Text under study Start Marker
The book can be recommended to all persons who want to be "on the level" within one evening reading time (e.g. the busy physician). It might become one of the top ten items in lending statistics!

 

Pierre Marie Belbenoit-Avich .- les défis de l'édition électronique en bio-médecine : critères de recherche d'informations et de documents validés (The Challenges of Electronic Publishing in Biomedicine).- Paris : Frison-Roche, 1999; 328 p. ISBN 2-87671-333-0

Getting information on Internet is not so difficult, particularly in the biomedical field. The problem is obviously to find precise information or documents one requires including those that are validated. In the pharmaceutical industry, in hospitals, at the university, researchers, doctors and students want to obtain all their requirements immediately, without misleading trails or irrelevant texts and also without having to wait. Pierre Marie Belbenoit-Avich has just published a book, in French, entitled * les défis de l'édition électronique en bio-médecine : critères de recherche d'informations et de documents validés + the English translation being * The Challenges of Electronic Publishing in Biomedicine +.
Pierre Marie Belbenoit-Avich was a member of the EAHIL Executive Council from 1990 to 1995. He has also already published several articles concerning information transfer and a book of medical bibliography in 1992. He has therefore some expertise and knowledge in the matter of biomedical information.
The purpose of this book is to help novices and end users in the methodology of the approach to the electronic information world and to give them pointers towards better access. The first chapter describes the reasons for electronic publishing : necessity of faster access, obsolescence of the paper form, technological improvements, not to mention the importance of being continuously informed in the evolution of one's field of interest etc. The second chapter analyses details of the evolution of the electronic media (tapes, online, CD-ROM, Internet and multimedia). The third and fourth concentrate on the biomedical press both the traditional with its problems and obviously the new media (in particular the solely electronic titles). These new types of journals certainly meet important problems, such as prestige, archives and access, and the issue of the end user.
Text under study End Marker
• Exercise tasks
#1 Change "expertise" to "experience" in the stretch of the book review from "Pierre Marie Belbenoit-Avich was" through "of biomedical information.", and write out that stretch with the change made.
#2 Carry on the review of the book on electronic publishing in biomedicine, starting after its last sentence.
Dataset records Start Marker
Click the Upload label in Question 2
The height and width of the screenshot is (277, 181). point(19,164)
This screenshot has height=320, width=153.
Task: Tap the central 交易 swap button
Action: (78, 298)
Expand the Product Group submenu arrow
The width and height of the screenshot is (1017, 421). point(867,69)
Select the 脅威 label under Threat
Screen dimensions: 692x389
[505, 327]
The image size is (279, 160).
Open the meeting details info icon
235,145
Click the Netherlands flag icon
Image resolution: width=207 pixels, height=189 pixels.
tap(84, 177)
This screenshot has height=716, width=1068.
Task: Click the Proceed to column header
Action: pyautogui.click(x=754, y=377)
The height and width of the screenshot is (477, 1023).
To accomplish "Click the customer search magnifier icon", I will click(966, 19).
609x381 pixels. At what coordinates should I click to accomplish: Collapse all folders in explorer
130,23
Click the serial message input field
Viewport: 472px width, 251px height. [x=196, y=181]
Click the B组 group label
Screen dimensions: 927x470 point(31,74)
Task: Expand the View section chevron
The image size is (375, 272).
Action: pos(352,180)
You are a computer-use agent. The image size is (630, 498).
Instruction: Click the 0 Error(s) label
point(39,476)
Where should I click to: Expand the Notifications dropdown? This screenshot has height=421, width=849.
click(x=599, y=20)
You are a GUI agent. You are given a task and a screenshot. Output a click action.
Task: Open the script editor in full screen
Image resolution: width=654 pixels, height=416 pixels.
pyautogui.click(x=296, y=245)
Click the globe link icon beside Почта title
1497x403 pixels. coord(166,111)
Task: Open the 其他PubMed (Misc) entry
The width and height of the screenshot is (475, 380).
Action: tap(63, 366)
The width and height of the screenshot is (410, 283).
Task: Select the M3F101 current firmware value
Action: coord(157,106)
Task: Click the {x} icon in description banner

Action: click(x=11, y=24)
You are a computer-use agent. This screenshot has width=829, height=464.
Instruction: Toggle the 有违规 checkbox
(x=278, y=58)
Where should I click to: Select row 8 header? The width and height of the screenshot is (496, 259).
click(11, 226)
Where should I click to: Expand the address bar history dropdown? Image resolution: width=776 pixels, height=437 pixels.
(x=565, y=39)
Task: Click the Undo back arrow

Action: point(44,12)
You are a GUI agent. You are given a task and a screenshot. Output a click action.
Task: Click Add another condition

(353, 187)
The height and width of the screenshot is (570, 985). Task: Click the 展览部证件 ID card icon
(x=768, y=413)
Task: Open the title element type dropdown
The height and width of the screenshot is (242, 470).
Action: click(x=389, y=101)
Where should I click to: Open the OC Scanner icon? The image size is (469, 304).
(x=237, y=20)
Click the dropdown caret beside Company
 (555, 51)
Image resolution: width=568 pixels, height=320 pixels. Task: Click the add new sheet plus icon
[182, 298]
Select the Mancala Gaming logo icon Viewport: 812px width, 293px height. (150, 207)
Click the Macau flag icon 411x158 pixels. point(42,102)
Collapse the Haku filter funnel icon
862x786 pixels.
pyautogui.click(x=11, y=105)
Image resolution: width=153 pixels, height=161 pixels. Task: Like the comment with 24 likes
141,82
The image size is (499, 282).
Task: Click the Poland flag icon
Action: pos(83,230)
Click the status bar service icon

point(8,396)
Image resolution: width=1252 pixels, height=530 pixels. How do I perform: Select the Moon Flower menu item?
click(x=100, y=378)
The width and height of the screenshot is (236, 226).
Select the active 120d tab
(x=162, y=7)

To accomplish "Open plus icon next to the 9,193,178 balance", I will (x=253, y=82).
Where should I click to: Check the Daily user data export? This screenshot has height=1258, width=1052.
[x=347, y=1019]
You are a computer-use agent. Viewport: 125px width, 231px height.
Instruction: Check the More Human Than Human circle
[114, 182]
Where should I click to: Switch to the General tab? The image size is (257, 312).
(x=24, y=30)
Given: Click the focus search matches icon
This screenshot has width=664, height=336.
Dataset records End Marker
• Answers per task
#1
Pierre Marie Belbenoit-Avich was a member of the EAHIL Executive Council from 1990 to 1995. He has also already published several articles concerning information transfer and a book of medical bibliography in 1992. He has therefore some experience and knowledge in the matter of biomedical information.

#2
In the fifth chapter the way the user can access the information is explained : tables of contents linked to full text and search engines. Several lists of these are provided, in particular the biomedical ones. The sixth chapter deals with the matter of information validation, in particular the issue of free Medline (which kind of Medline for which purpose and use); it also studies the problem of information overload * too much information resulting in no information at all +. What we want is the most precise and accurate information, in the most rapid way. Too often searching Internet is ridiculously slow when compared to online searching. The last chapter describes the new role played by the libraries or documentation centres in an electronic information world.
This book offers an extensive approach to this important problem of finding vital information, vital from the economic and business point of view, and also from the medical one, since the Internet is sometimes the only way to learn how to care or how to manage therapies in remote countries, not to mention the developing issue of continuing education. Though the book is written in French, most of the bibliographical references, including all the Internet mentioned sites are in English. The author has gathered a large amount of sources (48 pages). The reader will have access to much more information than is usually contained in such a condensed book.